### EXERCISE PROMPT
The word "heading" turns up on some lines of this data; say how many, and give no other text.

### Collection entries
::::

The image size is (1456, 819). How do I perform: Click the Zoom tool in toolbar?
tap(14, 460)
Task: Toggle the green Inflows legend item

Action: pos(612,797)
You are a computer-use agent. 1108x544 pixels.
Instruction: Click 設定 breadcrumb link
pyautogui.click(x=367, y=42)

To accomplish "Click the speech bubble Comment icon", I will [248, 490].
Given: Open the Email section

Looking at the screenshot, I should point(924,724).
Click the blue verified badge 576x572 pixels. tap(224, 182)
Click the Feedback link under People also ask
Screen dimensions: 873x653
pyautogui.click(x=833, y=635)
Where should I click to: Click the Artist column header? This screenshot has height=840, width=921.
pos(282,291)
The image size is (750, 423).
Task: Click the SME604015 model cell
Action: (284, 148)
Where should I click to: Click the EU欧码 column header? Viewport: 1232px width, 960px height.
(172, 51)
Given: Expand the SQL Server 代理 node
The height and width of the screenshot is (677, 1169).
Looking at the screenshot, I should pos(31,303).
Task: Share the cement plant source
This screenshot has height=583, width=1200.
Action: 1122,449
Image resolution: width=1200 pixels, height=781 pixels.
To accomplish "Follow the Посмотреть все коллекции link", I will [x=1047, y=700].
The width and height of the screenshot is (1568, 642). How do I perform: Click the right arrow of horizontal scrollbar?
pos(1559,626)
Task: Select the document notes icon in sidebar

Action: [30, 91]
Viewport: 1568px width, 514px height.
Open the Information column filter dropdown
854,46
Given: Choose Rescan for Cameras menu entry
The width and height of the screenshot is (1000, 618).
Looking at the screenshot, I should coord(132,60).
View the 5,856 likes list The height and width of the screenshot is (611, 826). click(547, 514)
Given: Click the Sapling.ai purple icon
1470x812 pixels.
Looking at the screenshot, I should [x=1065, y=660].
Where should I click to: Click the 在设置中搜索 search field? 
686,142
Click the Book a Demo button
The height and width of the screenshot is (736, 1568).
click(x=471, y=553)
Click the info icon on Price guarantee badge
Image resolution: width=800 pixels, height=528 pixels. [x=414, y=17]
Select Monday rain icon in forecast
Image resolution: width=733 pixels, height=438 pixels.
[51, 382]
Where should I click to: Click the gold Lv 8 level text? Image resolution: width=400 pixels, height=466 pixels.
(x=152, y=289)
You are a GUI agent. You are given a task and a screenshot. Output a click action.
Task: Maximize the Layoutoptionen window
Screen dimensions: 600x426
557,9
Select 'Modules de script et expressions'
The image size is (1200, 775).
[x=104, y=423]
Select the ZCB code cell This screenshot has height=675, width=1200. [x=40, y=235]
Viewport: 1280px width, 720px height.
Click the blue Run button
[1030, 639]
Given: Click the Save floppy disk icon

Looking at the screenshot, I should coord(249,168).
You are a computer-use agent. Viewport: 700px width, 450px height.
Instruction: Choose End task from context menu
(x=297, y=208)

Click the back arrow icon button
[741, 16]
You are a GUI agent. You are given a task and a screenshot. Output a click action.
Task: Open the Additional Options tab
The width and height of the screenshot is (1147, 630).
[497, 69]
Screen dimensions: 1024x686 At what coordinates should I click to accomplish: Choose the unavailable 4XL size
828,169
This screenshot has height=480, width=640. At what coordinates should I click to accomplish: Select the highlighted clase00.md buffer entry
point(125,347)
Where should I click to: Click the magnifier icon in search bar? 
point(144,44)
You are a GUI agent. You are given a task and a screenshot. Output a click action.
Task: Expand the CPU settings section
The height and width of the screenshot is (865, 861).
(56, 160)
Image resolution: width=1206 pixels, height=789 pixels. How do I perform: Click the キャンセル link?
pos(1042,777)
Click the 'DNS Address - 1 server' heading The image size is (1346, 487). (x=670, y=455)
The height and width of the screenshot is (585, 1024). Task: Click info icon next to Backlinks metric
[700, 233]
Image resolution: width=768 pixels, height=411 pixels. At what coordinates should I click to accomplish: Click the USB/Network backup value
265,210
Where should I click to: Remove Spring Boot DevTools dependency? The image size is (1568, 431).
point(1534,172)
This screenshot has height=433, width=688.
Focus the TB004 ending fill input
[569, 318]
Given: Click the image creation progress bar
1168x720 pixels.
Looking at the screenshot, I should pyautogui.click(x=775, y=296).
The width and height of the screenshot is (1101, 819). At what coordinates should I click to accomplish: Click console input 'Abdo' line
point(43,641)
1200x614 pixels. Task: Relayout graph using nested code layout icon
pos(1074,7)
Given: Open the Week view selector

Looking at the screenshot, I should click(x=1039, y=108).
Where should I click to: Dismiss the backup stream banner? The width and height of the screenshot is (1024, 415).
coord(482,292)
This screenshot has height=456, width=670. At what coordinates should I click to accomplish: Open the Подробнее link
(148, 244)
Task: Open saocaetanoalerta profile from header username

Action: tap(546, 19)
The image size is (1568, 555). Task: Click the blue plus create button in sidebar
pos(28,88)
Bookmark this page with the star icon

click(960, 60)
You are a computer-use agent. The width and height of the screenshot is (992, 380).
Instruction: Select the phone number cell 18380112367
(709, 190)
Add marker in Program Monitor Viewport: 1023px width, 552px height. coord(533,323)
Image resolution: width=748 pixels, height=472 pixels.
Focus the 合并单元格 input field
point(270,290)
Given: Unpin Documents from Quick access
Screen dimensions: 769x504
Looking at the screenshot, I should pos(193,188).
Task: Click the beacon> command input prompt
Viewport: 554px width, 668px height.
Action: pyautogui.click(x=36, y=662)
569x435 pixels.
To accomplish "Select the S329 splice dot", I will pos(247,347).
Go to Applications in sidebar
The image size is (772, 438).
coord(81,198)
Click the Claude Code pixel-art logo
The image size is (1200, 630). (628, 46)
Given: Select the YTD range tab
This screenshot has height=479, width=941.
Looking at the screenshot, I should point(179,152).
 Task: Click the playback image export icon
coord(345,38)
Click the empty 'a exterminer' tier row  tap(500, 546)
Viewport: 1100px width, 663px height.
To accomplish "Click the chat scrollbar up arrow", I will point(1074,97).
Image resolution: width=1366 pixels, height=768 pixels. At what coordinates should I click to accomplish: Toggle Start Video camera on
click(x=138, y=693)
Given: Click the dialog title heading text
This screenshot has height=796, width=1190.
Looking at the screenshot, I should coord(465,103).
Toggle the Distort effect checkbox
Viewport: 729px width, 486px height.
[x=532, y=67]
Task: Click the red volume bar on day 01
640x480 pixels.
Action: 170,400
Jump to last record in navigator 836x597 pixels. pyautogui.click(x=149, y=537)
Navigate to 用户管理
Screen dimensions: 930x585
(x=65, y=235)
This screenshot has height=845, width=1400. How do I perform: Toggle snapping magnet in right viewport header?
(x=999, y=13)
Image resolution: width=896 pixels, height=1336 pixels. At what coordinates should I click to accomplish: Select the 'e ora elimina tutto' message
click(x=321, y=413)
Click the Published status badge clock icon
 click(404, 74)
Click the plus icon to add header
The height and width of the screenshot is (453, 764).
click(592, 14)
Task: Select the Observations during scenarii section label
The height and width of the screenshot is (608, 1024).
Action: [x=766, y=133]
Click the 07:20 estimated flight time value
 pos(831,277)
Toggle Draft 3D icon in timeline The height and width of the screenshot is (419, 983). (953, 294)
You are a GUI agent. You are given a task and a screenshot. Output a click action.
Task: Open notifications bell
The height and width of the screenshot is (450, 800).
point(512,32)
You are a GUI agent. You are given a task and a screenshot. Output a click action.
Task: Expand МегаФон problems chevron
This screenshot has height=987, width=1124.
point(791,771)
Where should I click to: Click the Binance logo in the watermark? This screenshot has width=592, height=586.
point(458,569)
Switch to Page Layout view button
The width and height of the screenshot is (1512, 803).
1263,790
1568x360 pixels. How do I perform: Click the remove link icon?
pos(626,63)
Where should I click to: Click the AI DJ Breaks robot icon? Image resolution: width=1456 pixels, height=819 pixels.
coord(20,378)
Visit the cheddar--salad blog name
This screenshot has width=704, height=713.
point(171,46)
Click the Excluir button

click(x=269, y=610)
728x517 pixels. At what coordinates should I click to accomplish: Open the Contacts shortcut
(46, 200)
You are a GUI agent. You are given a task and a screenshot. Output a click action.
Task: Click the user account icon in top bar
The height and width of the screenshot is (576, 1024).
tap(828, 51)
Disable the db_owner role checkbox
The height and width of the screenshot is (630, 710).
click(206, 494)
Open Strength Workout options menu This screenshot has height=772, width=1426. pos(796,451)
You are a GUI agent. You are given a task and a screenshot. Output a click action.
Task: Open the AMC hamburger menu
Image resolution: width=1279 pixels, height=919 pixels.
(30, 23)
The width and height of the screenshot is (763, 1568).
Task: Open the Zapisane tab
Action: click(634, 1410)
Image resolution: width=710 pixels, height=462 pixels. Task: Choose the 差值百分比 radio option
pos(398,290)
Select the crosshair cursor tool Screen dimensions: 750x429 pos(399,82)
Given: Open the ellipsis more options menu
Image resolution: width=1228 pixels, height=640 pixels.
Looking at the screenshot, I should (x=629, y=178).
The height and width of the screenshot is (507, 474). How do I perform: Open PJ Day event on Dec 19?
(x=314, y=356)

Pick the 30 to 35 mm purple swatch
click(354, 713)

::::

### OUTPUT OF THE TASK
2